The line that contains "Given: Tick the" marks the end: retype the data below exactly from its first line through that line.

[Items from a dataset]

-.-.-

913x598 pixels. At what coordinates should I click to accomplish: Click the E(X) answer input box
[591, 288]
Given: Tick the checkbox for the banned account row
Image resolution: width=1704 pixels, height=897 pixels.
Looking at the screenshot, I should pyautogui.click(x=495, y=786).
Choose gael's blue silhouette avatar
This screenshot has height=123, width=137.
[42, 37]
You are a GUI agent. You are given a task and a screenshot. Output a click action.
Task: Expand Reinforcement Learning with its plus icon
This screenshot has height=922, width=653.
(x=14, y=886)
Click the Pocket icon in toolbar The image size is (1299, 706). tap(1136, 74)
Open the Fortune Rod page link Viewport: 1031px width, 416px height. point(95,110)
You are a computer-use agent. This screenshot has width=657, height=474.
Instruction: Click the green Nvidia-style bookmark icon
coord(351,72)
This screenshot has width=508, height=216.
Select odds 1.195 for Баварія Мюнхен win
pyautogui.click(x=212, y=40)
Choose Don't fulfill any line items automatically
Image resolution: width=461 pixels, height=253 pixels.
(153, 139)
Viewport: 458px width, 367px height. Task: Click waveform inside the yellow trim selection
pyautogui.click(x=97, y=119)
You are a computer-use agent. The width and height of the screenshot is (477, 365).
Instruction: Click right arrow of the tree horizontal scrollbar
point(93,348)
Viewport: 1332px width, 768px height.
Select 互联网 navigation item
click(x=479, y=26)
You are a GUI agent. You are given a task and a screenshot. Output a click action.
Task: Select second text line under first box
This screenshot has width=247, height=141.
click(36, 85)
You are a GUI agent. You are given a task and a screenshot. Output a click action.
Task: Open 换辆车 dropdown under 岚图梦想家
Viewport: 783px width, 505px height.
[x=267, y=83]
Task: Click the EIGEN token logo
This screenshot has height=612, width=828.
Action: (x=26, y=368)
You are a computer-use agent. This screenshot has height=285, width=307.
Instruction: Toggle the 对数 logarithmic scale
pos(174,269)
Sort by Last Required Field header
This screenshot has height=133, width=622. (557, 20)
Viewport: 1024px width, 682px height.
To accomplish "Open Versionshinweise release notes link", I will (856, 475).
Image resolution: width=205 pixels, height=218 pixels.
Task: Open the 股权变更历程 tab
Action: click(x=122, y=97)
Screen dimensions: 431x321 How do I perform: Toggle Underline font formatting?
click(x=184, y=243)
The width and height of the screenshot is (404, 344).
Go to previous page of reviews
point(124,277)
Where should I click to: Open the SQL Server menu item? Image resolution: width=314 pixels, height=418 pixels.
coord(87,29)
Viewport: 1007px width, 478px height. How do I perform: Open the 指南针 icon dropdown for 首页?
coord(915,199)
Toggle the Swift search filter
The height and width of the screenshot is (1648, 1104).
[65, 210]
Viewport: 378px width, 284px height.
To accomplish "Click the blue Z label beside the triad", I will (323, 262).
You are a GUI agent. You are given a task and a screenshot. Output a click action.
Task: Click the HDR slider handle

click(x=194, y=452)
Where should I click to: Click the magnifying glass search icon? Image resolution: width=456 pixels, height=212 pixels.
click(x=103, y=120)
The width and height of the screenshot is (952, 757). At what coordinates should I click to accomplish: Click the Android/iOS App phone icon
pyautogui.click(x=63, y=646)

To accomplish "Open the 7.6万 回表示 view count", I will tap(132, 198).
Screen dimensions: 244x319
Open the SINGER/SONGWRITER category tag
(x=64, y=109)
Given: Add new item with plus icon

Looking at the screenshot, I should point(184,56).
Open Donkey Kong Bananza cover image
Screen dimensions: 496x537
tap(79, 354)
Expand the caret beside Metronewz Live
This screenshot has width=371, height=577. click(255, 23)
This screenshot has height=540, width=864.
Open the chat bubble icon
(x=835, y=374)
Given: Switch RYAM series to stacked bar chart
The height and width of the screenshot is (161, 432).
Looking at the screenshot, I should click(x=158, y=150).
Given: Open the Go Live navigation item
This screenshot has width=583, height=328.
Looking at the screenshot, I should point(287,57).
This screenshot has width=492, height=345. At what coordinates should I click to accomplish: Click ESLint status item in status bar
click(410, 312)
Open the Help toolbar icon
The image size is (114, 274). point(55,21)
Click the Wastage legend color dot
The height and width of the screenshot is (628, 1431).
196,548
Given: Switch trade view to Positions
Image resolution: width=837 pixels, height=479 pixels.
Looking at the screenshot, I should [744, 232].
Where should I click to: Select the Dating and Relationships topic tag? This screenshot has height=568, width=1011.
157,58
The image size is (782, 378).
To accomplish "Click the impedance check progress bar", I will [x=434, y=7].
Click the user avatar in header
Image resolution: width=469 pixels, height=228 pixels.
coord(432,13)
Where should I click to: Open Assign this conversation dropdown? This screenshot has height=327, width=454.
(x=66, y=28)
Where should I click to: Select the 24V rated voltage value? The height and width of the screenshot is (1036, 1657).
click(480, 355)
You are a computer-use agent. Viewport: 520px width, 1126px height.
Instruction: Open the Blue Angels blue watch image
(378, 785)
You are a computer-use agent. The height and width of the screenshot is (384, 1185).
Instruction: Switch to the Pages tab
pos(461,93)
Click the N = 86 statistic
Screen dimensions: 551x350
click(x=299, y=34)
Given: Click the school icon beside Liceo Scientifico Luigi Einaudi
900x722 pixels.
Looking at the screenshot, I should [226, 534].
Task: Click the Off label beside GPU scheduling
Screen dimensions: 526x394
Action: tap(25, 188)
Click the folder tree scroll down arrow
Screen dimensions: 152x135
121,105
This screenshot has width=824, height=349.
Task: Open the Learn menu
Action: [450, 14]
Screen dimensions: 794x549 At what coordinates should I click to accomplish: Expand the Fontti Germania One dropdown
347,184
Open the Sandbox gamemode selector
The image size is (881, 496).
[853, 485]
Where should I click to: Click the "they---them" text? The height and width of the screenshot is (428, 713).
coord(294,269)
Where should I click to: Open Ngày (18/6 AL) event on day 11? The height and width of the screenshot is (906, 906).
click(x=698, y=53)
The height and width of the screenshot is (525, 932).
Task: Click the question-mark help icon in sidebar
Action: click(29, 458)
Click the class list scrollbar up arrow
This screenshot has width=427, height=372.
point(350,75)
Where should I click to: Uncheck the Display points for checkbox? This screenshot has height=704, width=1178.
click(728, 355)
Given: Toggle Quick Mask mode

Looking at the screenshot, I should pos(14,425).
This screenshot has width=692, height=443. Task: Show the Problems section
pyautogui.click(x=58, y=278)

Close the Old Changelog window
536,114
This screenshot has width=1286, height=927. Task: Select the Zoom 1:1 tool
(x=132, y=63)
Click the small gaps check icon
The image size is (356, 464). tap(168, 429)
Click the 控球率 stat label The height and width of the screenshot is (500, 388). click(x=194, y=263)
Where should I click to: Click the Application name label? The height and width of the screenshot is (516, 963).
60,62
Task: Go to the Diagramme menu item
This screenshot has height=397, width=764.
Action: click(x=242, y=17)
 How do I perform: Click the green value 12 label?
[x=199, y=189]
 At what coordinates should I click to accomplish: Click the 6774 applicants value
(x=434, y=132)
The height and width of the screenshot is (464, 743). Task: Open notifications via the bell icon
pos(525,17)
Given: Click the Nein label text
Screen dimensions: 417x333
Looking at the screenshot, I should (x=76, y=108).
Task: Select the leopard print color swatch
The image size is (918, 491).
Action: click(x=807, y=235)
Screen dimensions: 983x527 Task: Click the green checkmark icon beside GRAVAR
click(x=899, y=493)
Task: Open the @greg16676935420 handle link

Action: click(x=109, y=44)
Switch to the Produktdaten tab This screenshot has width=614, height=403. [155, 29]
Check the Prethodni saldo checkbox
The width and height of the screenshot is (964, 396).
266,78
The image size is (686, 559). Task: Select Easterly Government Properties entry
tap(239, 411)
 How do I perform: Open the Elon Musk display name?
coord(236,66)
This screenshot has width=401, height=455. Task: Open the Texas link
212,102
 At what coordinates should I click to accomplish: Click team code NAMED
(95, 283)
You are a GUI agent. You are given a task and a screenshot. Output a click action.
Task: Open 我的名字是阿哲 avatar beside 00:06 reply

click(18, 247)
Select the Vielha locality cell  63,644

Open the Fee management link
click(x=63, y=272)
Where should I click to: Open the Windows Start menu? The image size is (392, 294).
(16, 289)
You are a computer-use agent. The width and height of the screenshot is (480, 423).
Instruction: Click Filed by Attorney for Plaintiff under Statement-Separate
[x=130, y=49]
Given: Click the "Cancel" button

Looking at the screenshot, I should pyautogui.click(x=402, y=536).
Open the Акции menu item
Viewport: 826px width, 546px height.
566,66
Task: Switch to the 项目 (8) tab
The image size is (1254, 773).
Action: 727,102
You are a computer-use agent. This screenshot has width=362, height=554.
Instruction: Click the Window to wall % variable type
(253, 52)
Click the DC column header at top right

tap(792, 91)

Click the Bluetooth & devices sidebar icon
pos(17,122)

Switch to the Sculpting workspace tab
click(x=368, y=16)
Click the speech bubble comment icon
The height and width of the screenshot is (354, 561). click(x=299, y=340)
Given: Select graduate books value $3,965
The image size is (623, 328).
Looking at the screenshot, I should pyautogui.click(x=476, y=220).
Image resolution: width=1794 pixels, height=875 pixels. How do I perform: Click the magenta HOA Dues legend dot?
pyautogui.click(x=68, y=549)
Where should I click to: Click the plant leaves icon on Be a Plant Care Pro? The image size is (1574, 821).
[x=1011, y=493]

-.-.-

SOLUTION FOR THIS PROBLEM:
913x598 pixels. At what coordinates should I click to accomplish: Click the E(X) answer input box
[591, 288]
Given: Tick the checkbox for the banned account row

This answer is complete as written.